#### What you should do:
Repeat only the lines running from the beginning of the material through the line that contains "CUIDADOS (726, 144)".

····················

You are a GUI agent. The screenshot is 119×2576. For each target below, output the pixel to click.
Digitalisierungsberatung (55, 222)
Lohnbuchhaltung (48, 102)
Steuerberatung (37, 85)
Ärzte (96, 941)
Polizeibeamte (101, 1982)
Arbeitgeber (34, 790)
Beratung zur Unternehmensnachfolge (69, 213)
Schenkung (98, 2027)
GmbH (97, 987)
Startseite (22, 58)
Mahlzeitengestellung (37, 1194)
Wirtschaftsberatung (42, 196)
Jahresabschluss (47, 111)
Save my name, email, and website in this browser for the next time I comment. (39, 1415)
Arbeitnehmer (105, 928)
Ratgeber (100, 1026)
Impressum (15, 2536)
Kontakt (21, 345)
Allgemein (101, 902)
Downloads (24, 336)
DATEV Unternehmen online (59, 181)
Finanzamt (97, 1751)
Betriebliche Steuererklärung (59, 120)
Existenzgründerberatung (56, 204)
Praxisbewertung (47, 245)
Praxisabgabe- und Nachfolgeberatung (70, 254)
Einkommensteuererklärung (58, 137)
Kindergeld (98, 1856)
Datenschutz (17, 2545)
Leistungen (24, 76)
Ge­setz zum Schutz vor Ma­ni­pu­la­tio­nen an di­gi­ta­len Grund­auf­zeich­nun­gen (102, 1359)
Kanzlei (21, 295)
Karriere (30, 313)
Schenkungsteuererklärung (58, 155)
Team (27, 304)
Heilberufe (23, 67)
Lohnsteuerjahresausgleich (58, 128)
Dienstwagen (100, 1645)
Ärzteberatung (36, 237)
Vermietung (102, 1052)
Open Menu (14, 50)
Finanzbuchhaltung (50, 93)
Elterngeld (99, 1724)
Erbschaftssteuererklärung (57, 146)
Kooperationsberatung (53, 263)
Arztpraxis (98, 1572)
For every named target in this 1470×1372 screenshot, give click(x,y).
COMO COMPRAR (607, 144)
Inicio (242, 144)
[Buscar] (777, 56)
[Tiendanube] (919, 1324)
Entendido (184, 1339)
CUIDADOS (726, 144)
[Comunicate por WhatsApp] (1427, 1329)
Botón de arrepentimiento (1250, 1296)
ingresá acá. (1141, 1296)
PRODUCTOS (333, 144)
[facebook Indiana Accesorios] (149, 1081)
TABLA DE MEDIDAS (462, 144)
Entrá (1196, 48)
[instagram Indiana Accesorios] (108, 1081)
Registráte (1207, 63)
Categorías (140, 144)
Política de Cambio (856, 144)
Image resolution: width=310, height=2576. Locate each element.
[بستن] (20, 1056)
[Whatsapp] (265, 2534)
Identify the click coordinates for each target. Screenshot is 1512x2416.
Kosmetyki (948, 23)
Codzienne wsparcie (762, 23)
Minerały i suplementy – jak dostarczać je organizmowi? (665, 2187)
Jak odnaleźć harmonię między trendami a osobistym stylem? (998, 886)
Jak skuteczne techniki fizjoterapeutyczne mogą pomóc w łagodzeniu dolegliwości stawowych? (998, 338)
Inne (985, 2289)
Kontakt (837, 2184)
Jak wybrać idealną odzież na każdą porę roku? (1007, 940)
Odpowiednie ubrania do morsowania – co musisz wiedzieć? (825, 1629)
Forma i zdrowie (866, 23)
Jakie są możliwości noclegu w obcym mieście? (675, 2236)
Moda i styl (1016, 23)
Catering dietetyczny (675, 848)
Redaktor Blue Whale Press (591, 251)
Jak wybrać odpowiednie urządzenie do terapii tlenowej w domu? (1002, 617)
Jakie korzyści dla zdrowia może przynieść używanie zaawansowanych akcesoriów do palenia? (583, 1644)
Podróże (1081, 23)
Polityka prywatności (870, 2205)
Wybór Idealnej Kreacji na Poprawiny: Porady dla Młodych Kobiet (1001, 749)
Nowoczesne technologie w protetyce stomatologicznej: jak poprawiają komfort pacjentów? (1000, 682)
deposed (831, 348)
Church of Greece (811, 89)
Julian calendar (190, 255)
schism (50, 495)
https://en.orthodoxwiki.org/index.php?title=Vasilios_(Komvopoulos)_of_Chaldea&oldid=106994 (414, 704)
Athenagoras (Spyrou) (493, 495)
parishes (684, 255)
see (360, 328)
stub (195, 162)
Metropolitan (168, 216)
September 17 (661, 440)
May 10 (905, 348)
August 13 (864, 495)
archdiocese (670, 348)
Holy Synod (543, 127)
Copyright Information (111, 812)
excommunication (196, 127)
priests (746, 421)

····················

#### Response:
You are a GUI agent. The screenshot is 119×2576. For each target below, output the pixel to click.
Digitalisierungsberatung (55, 222)
Lohnbuchhaltung (48, 102)
Steuerberatung (37, 85)
Ärzte (96, 941)
Polizeibeamte (101, 1982)
Arbeitgeber (34, 790)
Beratung zur Unternehmensnachfolge (69, 213)
Schenkung (98, 2027)
GmbH (97, 987)
Startseite (22, 58)
Mahlzeitengestellung (37, 1194)
Wirtschaftsberatung (42, 196)
Jahresabschluss (47, 111)
Save my name, email, and website in this browser for the next time I comment. (39, 1415)
Arbeitnehmer (105, 928)
Ratgeber (100, 1026)
Impressum (15, 2536)
Kontakt (21, 345)
Allgemein (101, 902)
Downloads (24, 336)
DATEV Unternehmen online (59, 181)
Finanzamt (97, 1751)
Betriebliche Steuererklärung (59, 120)
Existenzgründerberatung (56, 204)
Praxisbewertung (47, 245)
Praxisabgabe- und Nachfolgeberatung (70, 254)
Einkommensteuererklärung (58, 137)
Kindergeld (98, 1856)
Datenschutz (17, 2545)
Leistungen (24, 76)
Ge­setz zum Schutz vor Ma­ni­pu­la­tio­nen an di­gi­ta­len Grund­auf­zeich­nun­gen (102, 1359)
Kanzlei (21, 295)
Karriere (30, 313)
Schenkungsteuererklärung (58, 155)
Team (27, 304)
Heilberufe (23, 67)
Lohnsteuerjahresausgleich (58, 128)
Dienstwagen (100, 1645)
Ärzteberatung (36, 237)
Vermietung (102, 1052)
Open Menu (14, 50)
Finanzbuchhaltung (50, 93)
Elterngeld (99, 1724)
Erbschaftssteuererklärung (57, 146)
Kooperationsberatung (53, 263)
Arztpraxis (98, 1572)
For every named target in this 1470×1372 screenshot, give click(x,y).
COMO COMPRAR (607, 144)
Inicio (242, 144)
[Buscar] (777, 56)
[Tiendanube] (919, 1324)
Entendido (184, 1339)
CUIDADOS (726, 144)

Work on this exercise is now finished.